Reed’s presence on the streets was a direct result of the SAFE-T Act, the sweeping law Gov. Pritzker signed in 2021 that abolished cash bail statewide and was later amended before taking effect, according to The Daily Caller. Just three months before the attack, Reed had been charged with assaulting a social worker—an incident that left the victim with a concussion, a corneal abrasion, and a chipped tooth. Despite prosecutors’ objections, Cook County Judge Teresa Molina-Gonzalez released him under electronic monitoring.

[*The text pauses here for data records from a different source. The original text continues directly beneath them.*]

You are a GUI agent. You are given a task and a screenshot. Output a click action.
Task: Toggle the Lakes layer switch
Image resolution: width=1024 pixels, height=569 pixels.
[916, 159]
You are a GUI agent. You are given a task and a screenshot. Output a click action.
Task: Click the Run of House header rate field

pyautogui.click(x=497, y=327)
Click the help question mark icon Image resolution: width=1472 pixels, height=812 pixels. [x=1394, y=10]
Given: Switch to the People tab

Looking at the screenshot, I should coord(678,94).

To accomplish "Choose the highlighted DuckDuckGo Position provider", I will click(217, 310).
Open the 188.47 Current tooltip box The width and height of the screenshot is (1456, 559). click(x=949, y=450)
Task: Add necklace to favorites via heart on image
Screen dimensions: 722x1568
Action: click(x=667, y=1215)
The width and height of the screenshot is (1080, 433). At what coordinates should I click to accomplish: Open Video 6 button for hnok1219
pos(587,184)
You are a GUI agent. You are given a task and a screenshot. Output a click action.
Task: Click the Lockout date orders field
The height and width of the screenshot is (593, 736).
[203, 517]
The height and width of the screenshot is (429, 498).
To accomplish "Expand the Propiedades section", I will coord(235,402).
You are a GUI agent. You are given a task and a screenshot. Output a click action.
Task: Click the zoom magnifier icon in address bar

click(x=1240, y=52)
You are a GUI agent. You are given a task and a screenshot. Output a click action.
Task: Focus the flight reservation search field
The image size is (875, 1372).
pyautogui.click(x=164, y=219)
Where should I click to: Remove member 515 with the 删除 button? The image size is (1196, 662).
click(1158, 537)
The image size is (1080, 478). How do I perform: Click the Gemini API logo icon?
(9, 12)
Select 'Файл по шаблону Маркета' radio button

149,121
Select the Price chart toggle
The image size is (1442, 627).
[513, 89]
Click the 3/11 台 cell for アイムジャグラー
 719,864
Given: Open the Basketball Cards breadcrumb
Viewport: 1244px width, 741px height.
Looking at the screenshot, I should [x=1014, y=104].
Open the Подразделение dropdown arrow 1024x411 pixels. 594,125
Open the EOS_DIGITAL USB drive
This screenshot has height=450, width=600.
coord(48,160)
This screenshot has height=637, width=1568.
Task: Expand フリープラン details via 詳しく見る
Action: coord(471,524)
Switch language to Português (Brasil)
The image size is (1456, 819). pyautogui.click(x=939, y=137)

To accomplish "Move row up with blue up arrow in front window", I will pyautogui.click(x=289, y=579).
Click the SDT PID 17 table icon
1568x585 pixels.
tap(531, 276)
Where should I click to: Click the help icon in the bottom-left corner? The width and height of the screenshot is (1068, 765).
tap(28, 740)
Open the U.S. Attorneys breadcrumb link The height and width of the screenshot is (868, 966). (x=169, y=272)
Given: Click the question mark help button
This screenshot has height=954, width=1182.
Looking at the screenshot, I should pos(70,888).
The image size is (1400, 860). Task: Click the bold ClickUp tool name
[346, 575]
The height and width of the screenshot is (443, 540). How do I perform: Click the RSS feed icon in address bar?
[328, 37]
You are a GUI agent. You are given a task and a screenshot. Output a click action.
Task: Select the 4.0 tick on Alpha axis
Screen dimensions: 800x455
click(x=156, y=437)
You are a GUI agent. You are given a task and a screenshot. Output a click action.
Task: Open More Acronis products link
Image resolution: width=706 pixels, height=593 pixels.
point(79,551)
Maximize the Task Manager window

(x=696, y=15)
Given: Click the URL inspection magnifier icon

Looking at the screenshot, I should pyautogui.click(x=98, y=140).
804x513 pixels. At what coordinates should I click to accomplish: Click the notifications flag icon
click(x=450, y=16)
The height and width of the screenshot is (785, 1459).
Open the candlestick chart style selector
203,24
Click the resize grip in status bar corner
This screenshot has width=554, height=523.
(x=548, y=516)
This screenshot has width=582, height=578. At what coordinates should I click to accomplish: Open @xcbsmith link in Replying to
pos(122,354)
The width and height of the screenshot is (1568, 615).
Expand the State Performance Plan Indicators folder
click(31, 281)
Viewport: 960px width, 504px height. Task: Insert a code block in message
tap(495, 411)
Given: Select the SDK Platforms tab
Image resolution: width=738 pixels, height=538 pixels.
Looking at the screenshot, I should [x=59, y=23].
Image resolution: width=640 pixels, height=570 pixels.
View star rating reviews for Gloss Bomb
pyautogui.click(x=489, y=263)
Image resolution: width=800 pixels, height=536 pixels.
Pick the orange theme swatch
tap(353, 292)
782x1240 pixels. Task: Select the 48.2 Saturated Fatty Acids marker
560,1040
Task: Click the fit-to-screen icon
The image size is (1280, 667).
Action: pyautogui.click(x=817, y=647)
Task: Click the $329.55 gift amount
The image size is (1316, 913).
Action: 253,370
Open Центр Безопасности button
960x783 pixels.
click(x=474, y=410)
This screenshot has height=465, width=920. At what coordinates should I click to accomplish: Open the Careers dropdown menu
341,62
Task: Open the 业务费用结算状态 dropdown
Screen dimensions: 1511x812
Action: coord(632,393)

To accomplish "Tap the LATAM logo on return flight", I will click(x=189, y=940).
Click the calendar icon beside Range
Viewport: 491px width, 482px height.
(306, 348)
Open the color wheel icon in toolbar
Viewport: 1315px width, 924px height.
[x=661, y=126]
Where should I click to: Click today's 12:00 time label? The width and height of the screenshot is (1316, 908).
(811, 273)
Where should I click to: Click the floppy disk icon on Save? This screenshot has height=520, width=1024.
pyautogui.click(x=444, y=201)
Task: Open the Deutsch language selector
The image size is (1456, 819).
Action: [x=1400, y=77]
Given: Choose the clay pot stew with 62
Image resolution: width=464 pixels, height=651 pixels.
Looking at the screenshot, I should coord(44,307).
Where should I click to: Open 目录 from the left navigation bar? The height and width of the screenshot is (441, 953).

During the hearing, the judge defended her decision. “I can’t keep everybody in jail because the State’s Attorney wants me to,” Molina-Gonzalez reportedly told prosecutors. She had previously been endorsed by the county’s Democratic Party.
Court records show Reed repeatedly violated his release conditions. A different judge later removed electronic monitoring altogether, replacing it with a simple curfew—details laid out in a DOJ detention filing. Prosecutors cataloged Reed’s extensive criminal history: 72 arrests and eight felony convictions across three decades, including probation for a 2020 arson of a Chicago building.
The federal motion was blunt about the state’s handling of the case. “Defendant has been leniently treated in state court, including receiving probationary sentences for violent offenses and pre-trial release for a victim-involved crime,” prosecutors wrote. “In exchange for such lenient treatment, defendant has consistently re-offended and delved further into criminality.” They concluded: “The state court system has been unable to contain defendant’s violent crimes, and federal intervention is now needed.”
U.S. Magistrate Judge Laura McNally ordered Reed held pending trial on November 22. Reed, representing himself, could not be reached for comment.
Gov. Pritzker has long defended the SAFE-T Act as necessary to address inequities in the bail system. In a December 2022 statement, he argued the law prevented “a system where wealthy violent offenders can buy their way out of jail, while less fortunate nonviolent offenders wait in jail for trial.” He added, “Advocates and lawmakers came together and put in hours of work to strengthen and clarify this law, uphold our commitment to equity, and keep people safe.”
But the attack has prompted a shift in tone. Speaking to reporters on November 22—just days after the Blue Line assault—Pritzker signaled openness to revisiting the law. “Sometimes bills get passed and everybody that votes for it knows that there needs to be a trailer bill or a tweak that needs to be made afterward, so I think everybody is open to listening to what changes might need to be made.”
The incident has drawn national attention. President Trump, referencing the case on November 25, said, “They burned this beautiful woman riding in a train. A man was arrested 72 times… It’s horrible what’s happening in Chicago.”
Pritzker’s office has pointed questions back to his recent comments, while critics of the SAFE-T Act argue the assault is evidence of a public-safety failure. Supporters counter that the law enhances fairness without endangering communities.
Surveillance footage released by authorities shows the brutality of the attack—a grim snapshot now fueling a broader fight over how anarchy has slowly descended on the Land of Lincoln during Pritzker’s reign.